Mais ce n'est toutefois qu'une partie de la vérité. Nous sommes encore dans l'à peu près. Le dernier voile tombera bientôt: quand Semmelweis aura été amené par de nouveaux faits à porter son hypothèse à un niveau supérieur de généralité, quand il aura compris que ce sont les mains qui communiquent le mal, le contact avec le cadavre n'étant qu'un facteur aggravant. Contre la routine, dont les effets, dans de telles circonstances, avaient un caractère si tragique, Semmelweis obtiendra ensuite que les sages-femmes aussi bien que les internes se lavent les mains dans une solution de chlorure de chaux en entrant dans les salles d'accouchement. Par cette seule mesure, il abaissera la mortalité par fièvre puerpérale à un taux comparable à ceux d'aujourd'hui: 0.23%.

Semmelweis venait de toucher les microbes sans les voir. Et sans en connaître le mécanisme précis, il venait de trouver la meilleure façon de prévenir l'infection: l'asepsie. "Les mains, par leurs seuls contacts, peuvent devenir infectantes", écrit-il.

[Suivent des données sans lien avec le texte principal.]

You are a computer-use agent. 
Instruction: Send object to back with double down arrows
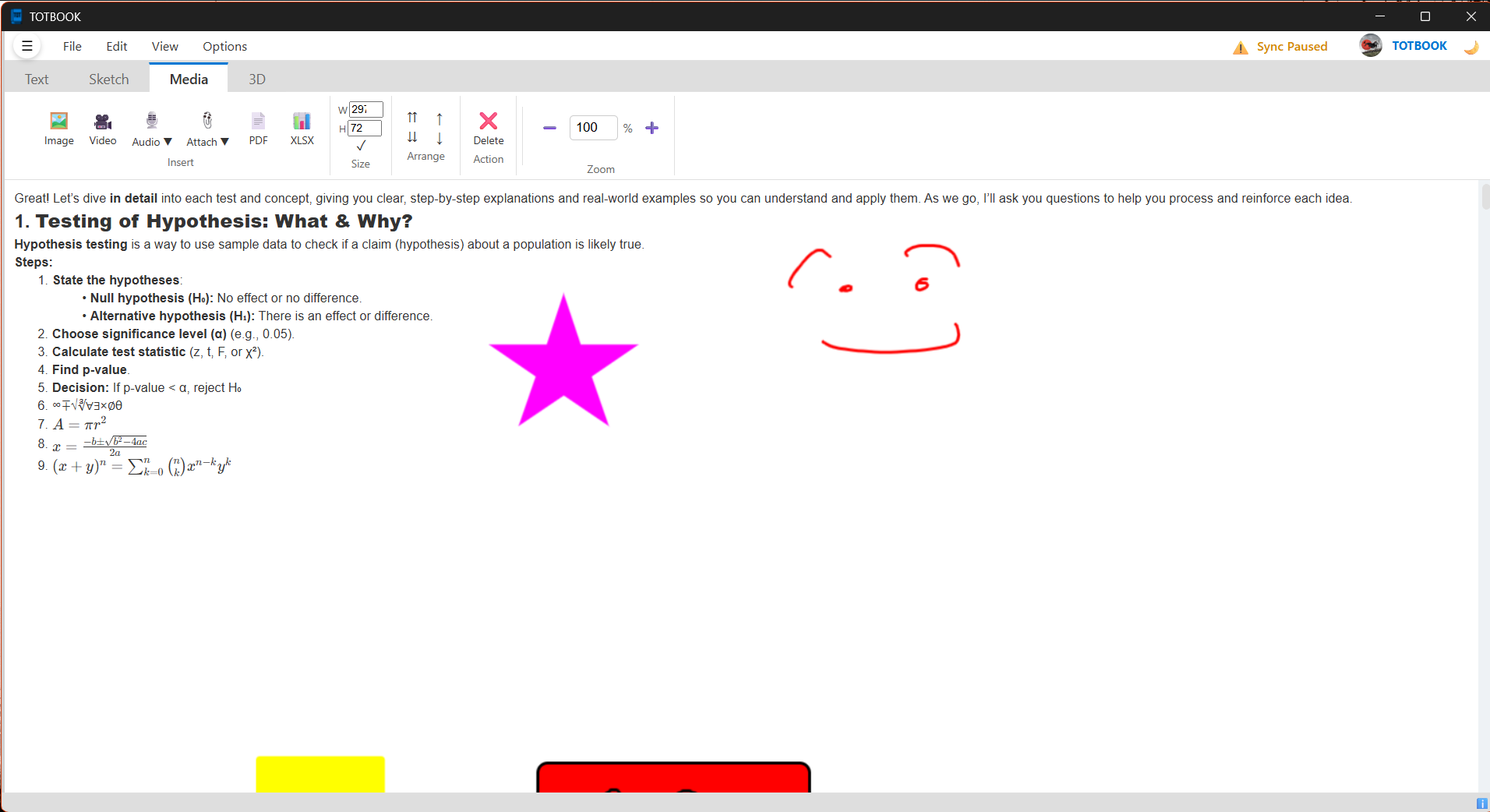pyautogui.click(x=412, y=137)
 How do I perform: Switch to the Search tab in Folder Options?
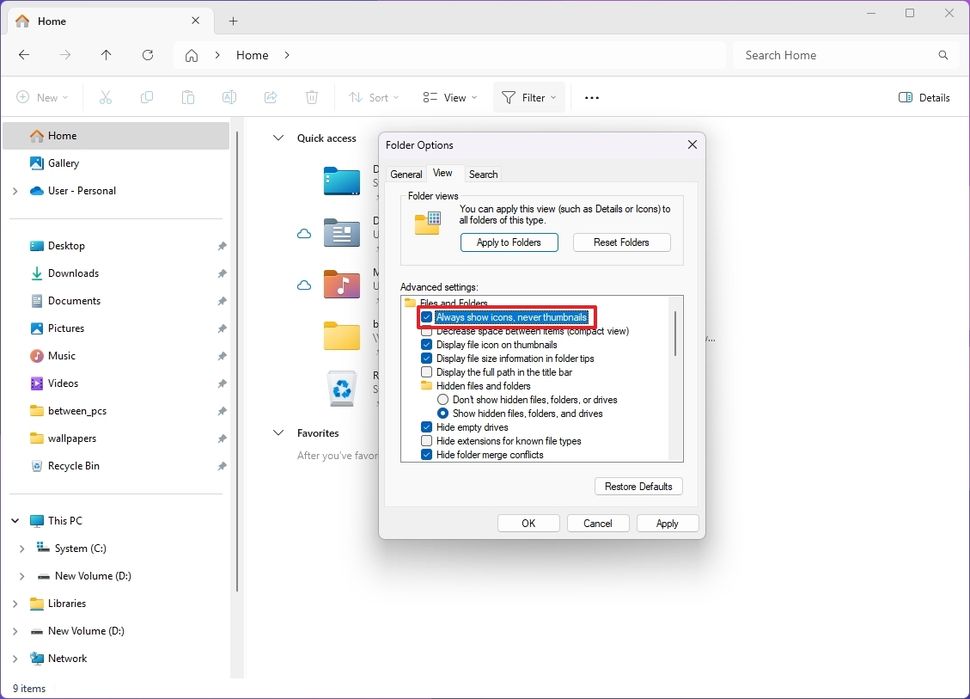coord(483,173)
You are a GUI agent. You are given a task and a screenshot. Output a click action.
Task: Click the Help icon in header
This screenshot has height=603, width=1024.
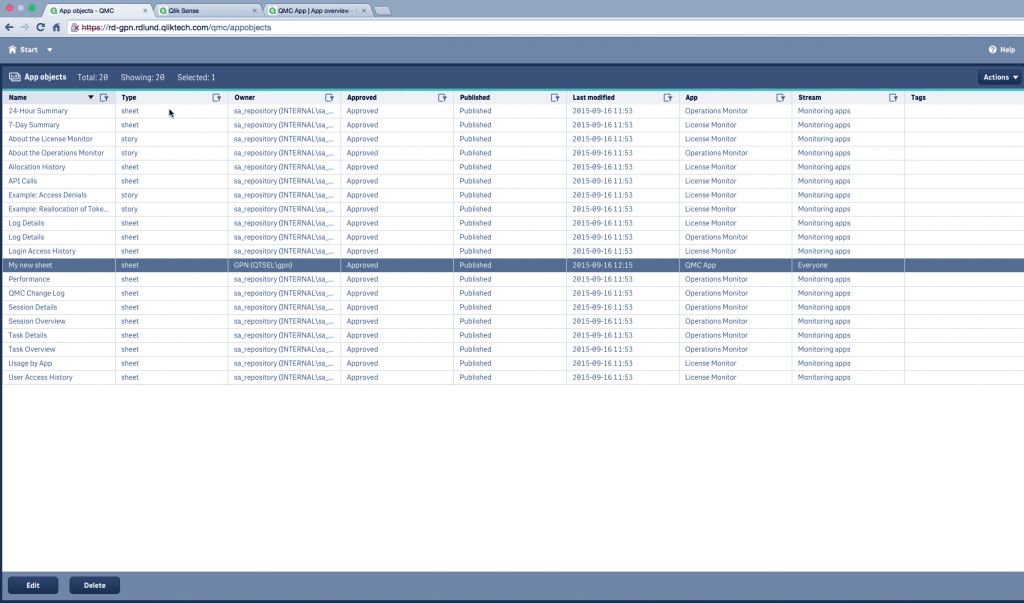(993, 50)
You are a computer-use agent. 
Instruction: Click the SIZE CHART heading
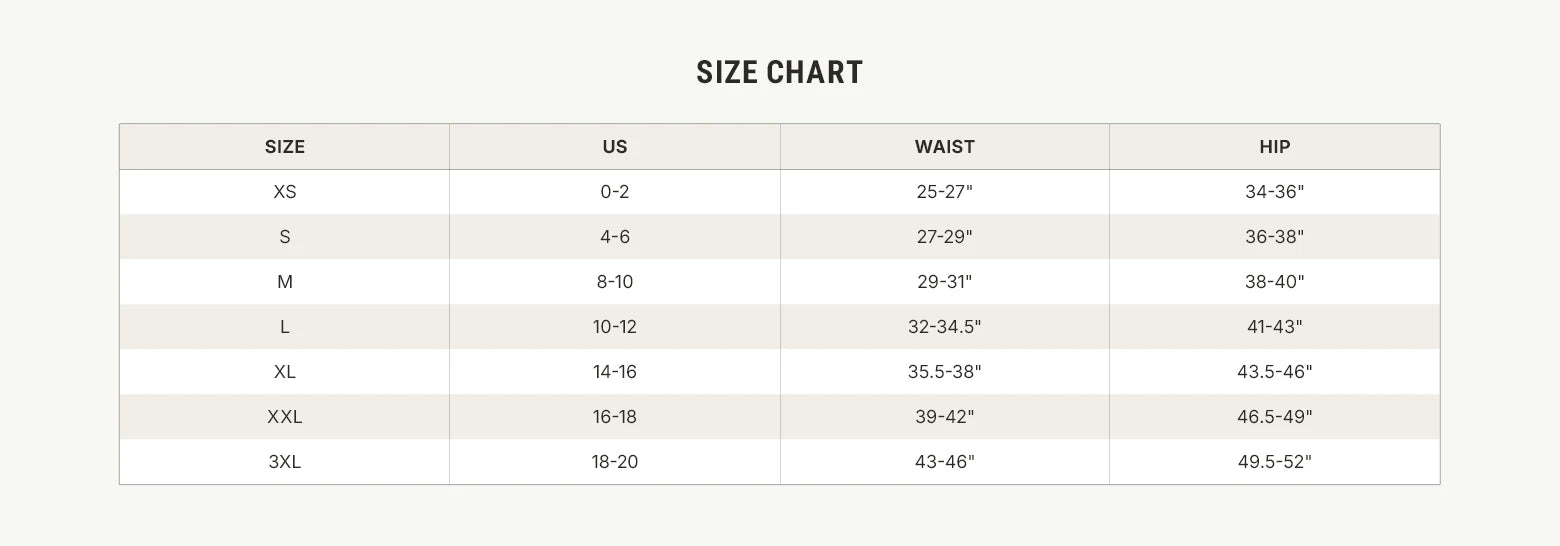[x=779, y=73]
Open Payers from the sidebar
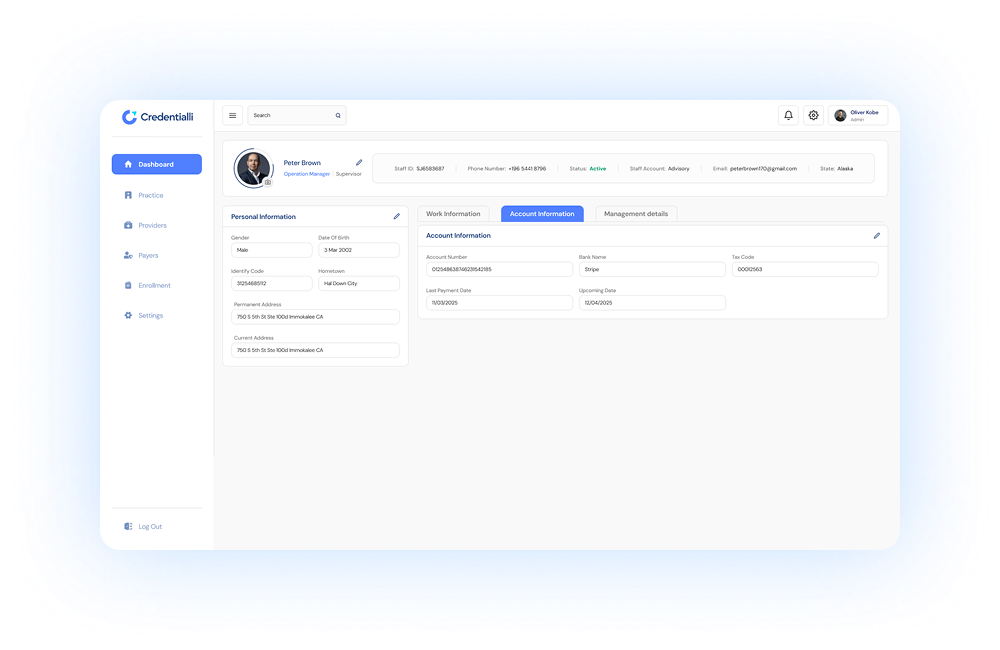 pyautogui.click(x=148, y=255)
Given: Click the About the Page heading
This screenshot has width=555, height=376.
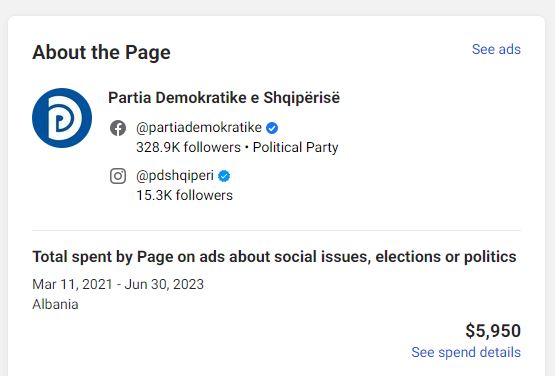Looking at the screenshot, I should 102,52.
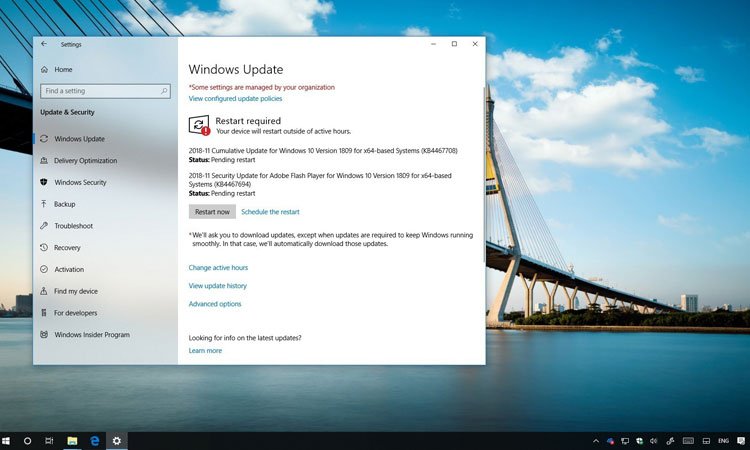
Task: Open View configured update policies link
Action: click(235, 99)
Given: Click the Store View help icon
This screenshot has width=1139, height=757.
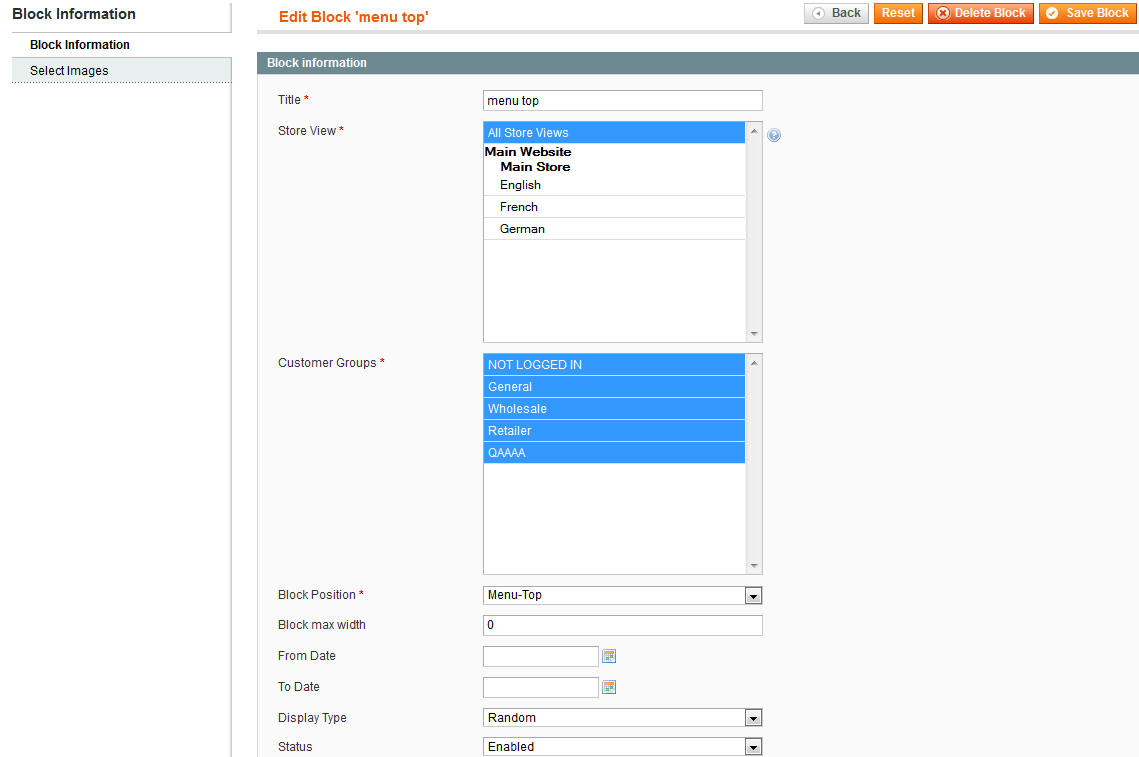Looking at the screenshot, I should tap(774, 135).
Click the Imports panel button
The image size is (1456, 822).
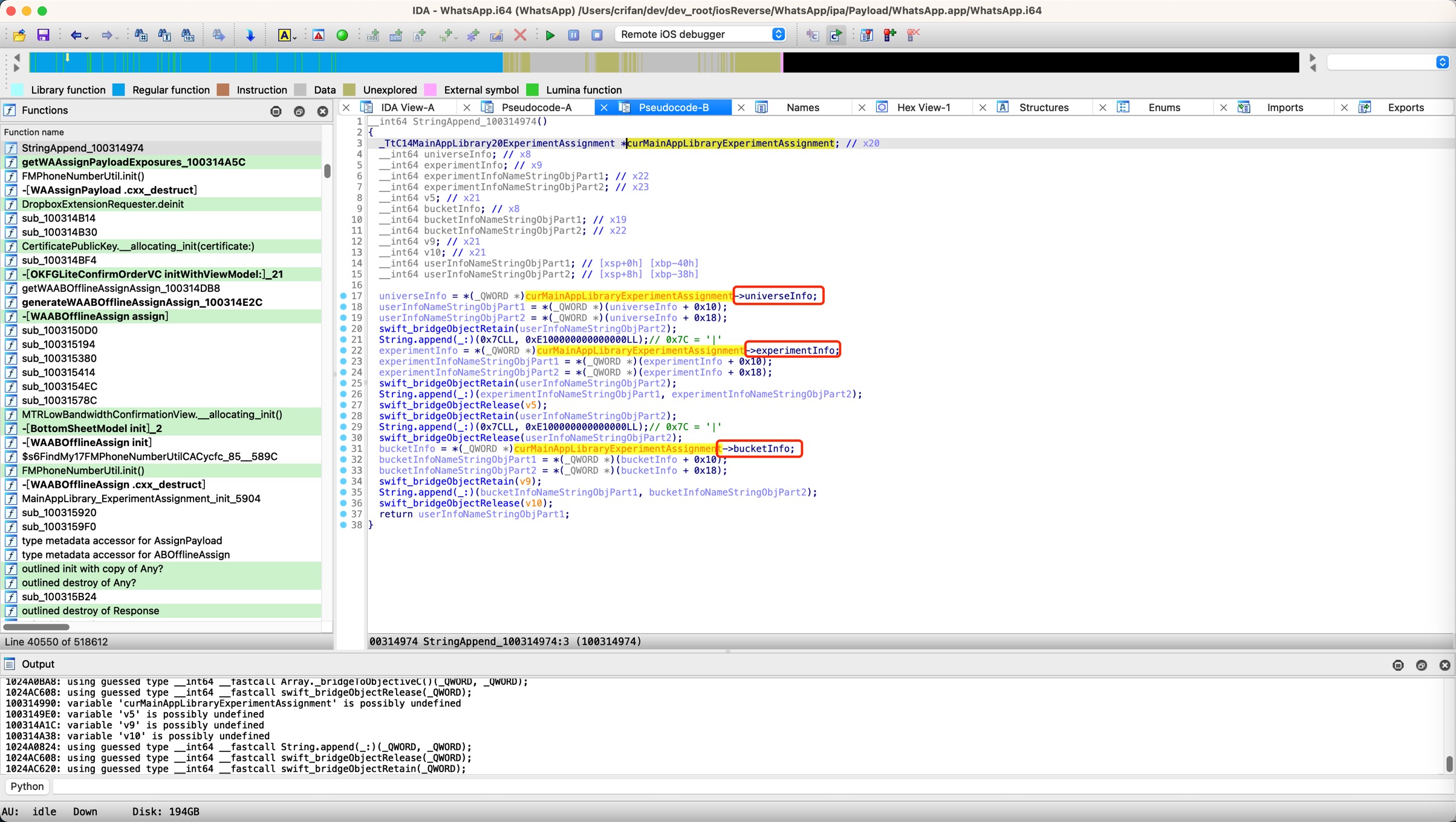pos(1284,107)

L'asepsie, la plus grande découverte de l'histoire de la médecine, fut niée et tournée en dérision par les collègues de Semmelweis. La baisse du taux de mortalité fut attribuée au hasard. Semmelweis sera chassé de l'Hospice de Vienne pour avoir (maladroitement! disent ses biographes), incité ses supérieurs et ses subalternes à se laver les mains avant d'entrer dans les salles d'accouchement. Il mourra peu après à Budapest, dans la plus complète détresse, tourné en dérision dans sa ville natale, dont les autorités ne voulurent pas payer les draps qu'il avait commandés pour assainir les salles d'accouchement de sa clinique.